User Manual
Quick start
PyEPR provides Python bindings for the ENVISAT Product Reader C API (EPR API) for reading satellite data from ENVISAT ESA (European Space Agency) mission.
PyEPR, as well as the EPR API for C, supports ENVISAT MERIS, AATSR Level 1B and Level 2 and also ASAR data products. It provides access to the data either on a geophysical (decoded, ready-to-use pixel samples) or on a raw data layer. The raw data access makes it possible to read any data field contained in a product file.
Full access to the Python EPR API is provided by the epr
module that
have to be imported by the client program e.g. as follows:
import epr
The following snippet open an ASAR product and dumps the “Main Processing Parameters” record to the standard output:
import epr
product = epr.Product(
'ASA_IMP_1PNUPA20060202_062233_000000152044_00435_20529_3110.N1')
dataset = product.get_dataset('MAIN_PROCESSING_PARAMS_ADS')

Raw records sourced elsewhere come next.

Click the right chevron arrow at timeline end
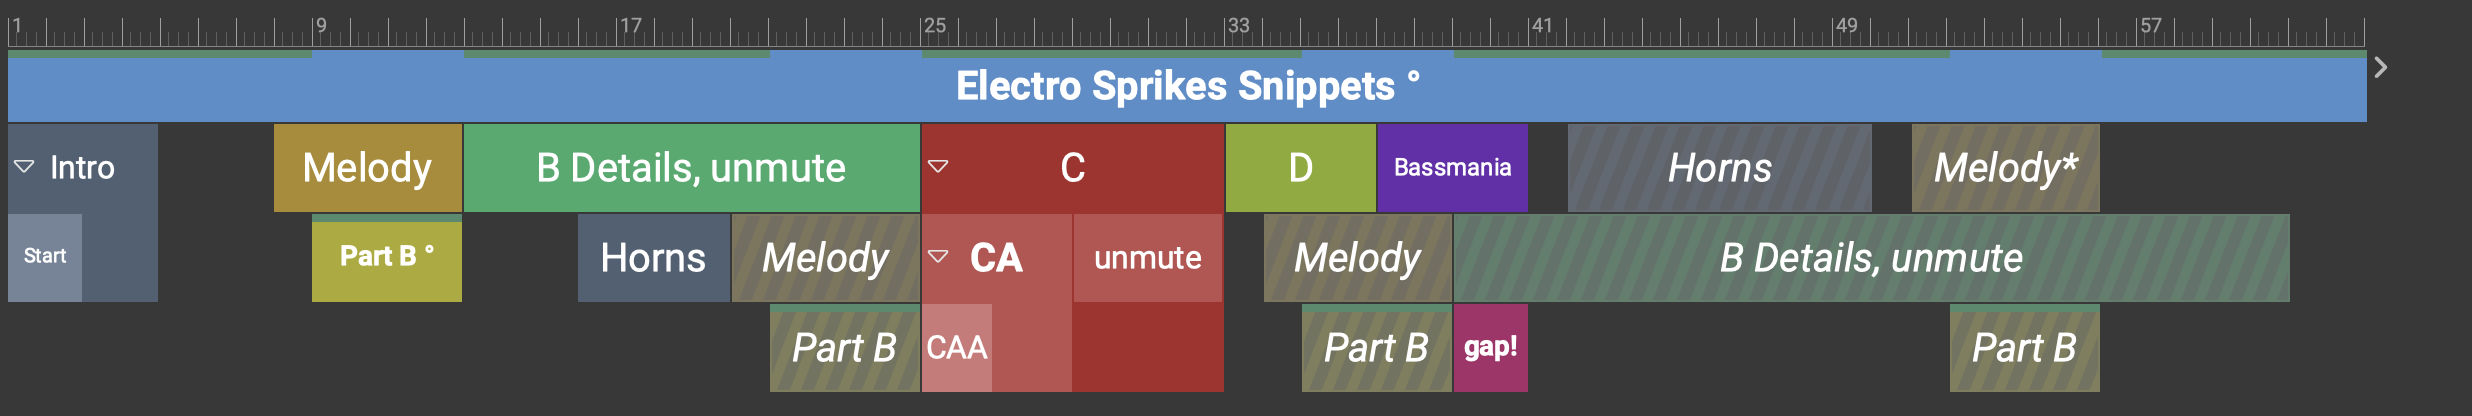coord(2381,67)
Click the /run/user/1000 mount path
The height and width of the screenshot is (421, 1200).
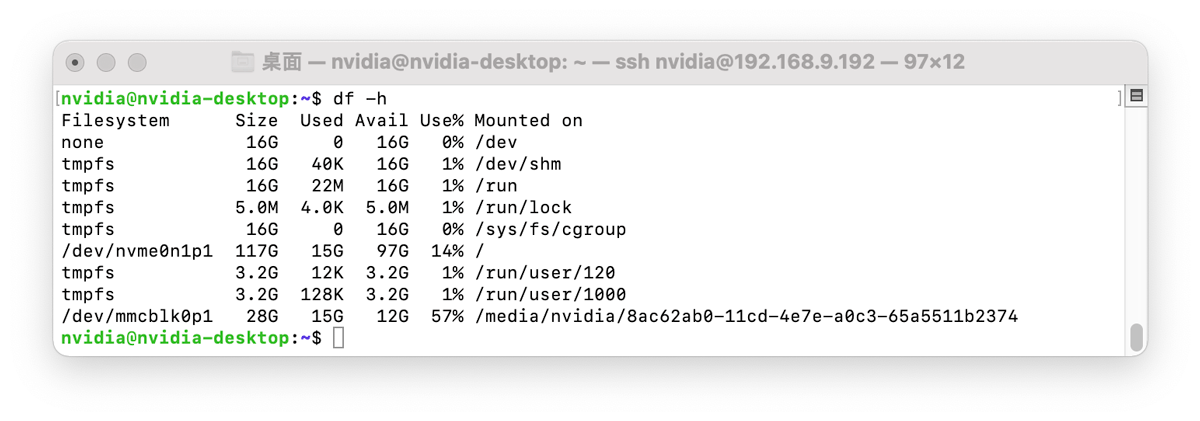(550, 294)
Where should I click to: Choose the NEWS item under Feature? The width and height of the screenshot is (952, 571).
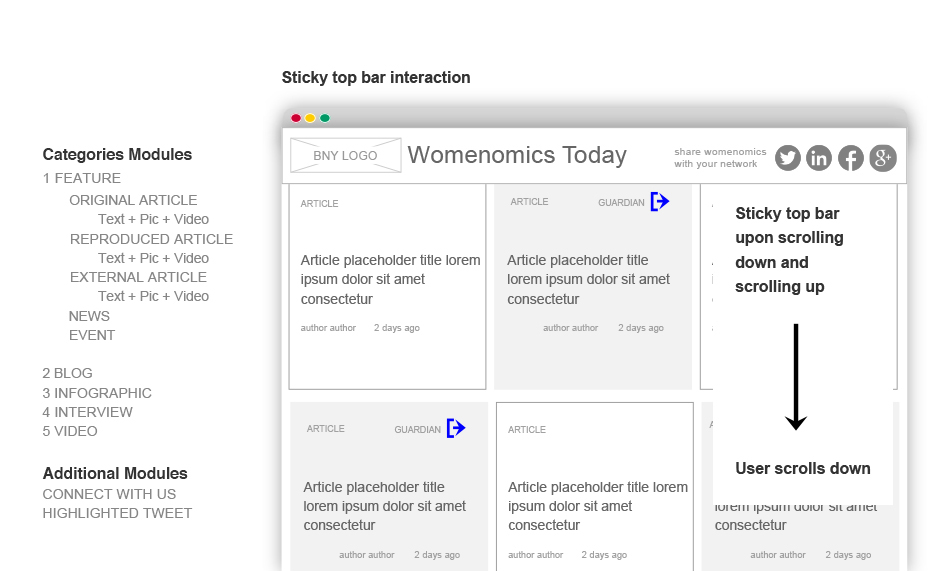click(89, 316)
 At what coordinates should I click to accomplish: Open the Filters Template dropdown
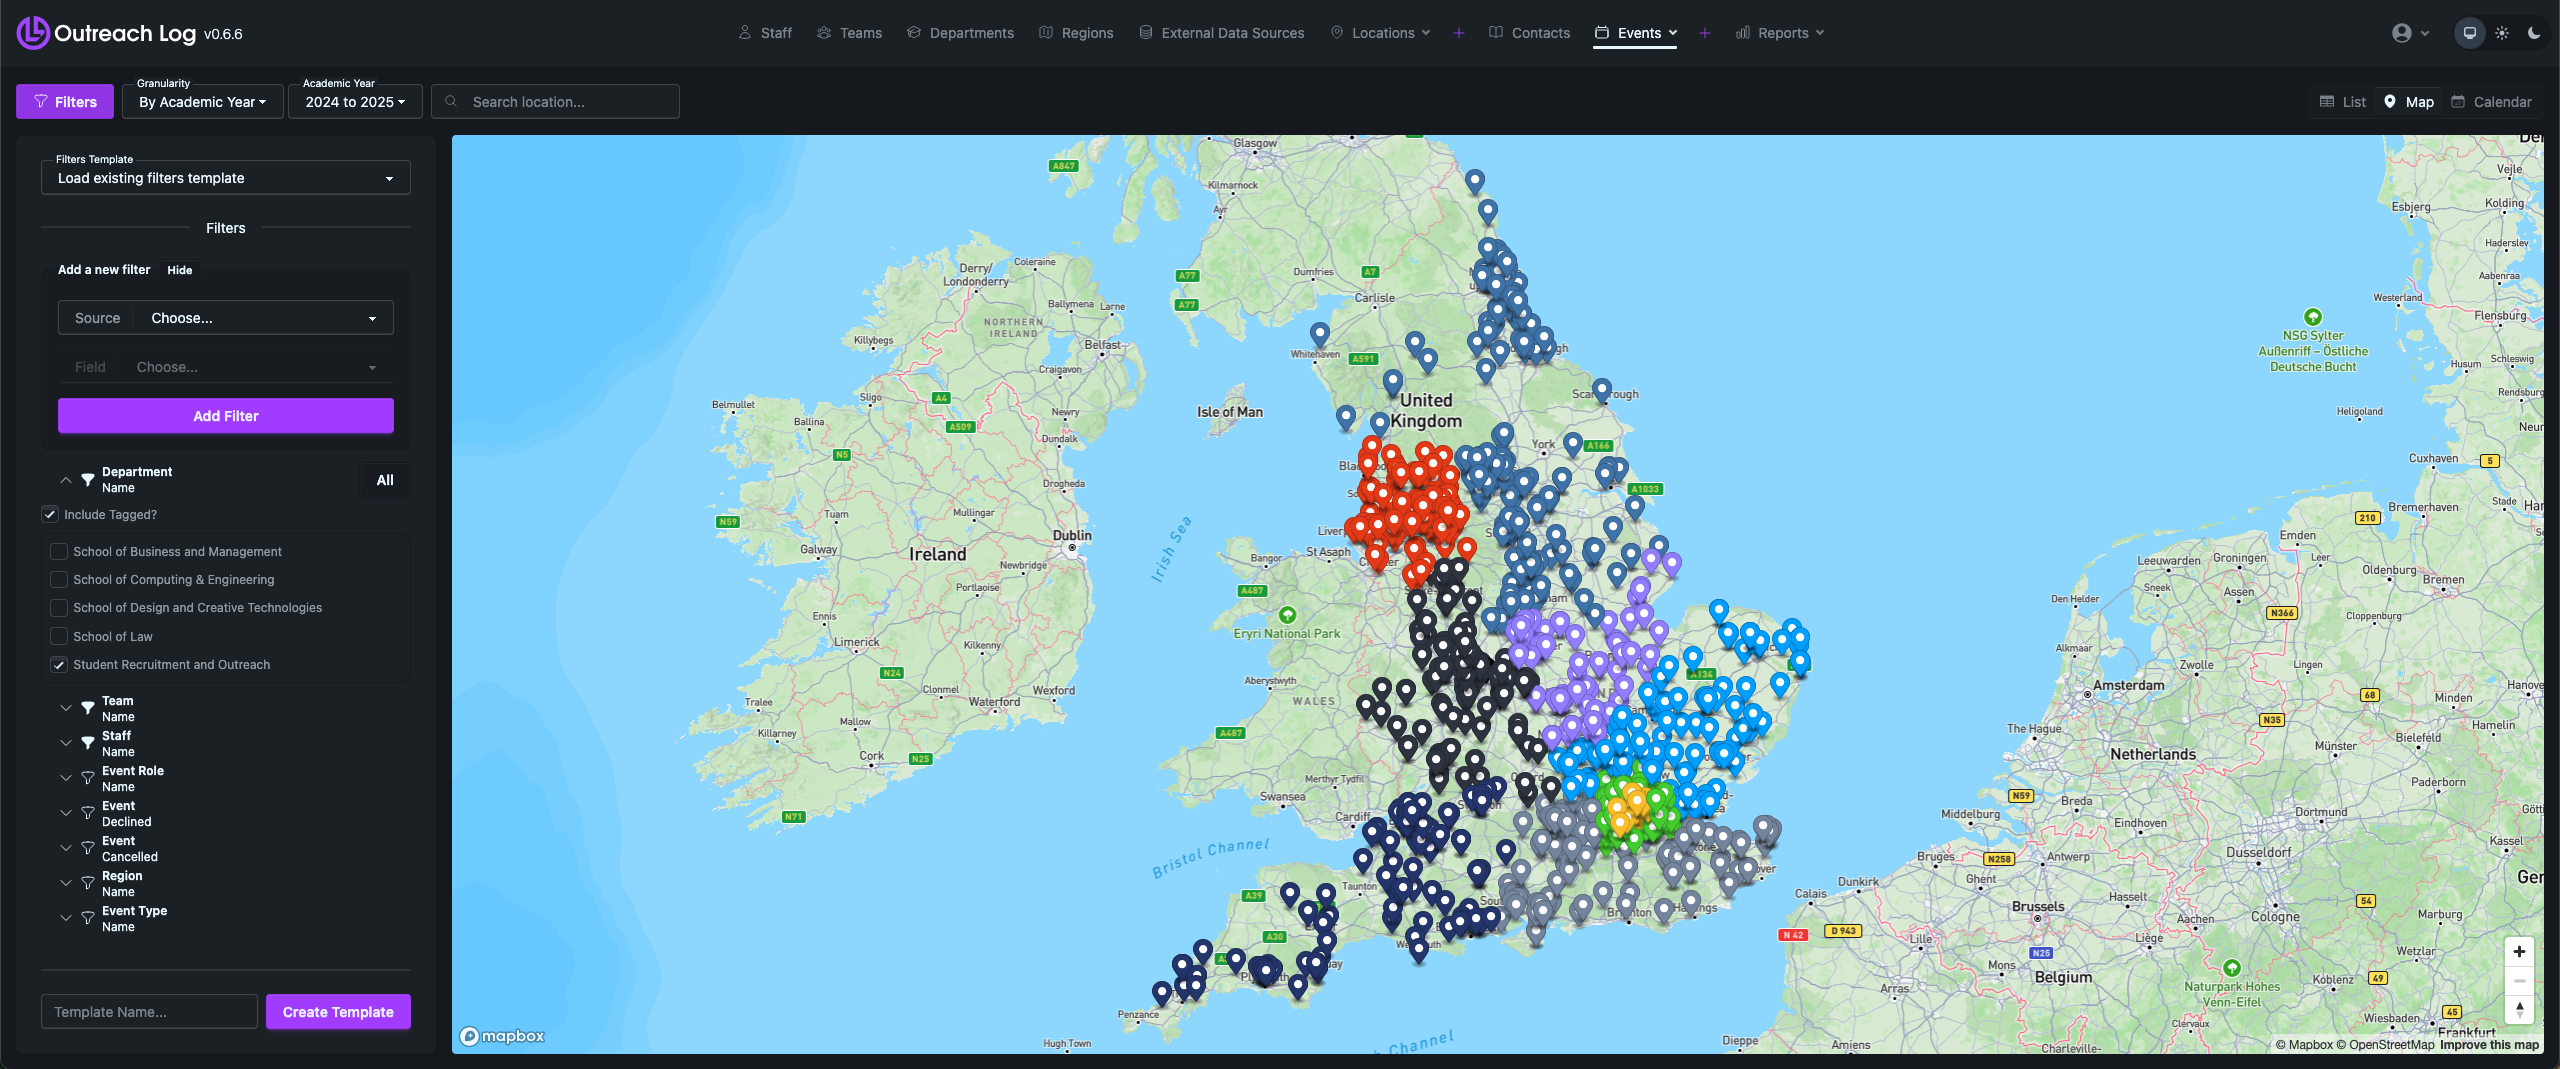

record = dataset.read_record(0)
print(record)
product.close()
Since version 0.9 PyEPR also include update features that are not
available in the EPR C API.
The user can open a product in update mode (‘rb+’) and call the
epr.Field.set_elem()
and epr.Field.set_elems()
methods of
epr.Field
class to update its elements and write changes to disk.
See also
Update support and Update Field elements tutorial for details.
Requirements
In order to use PyEPR it is needed that the following software are correctly installed and configured:
numpy >= 1.7.0
EPR API >= 2.2 (optional, since PyEPR 0.7 the source tar-ball comes with a copy of the EPR C API sources)
a reasonably updated C compiler 1 (build only)
pytest (optional and only needed for testing)
Download
Official source tar-balls can be downloaded form PyPi:
The source code of the development versions is available on the GitHub project page
To clone the git repository the following command can be used:
$ git clone https://github.com/avalentino/pyepr.git
To get also the EPR C API source code, the following commands are necessary:
$ cd pyepr
$ git submodule init
Submodule 'extern/epr-api' (https://github.com/avalentino/epr-api.git) registered for path 'extern/epr-api'
$ git submodule update
Cloning into '/Users/antonio valentino/projects/av/pyepr/extern/epr-api'...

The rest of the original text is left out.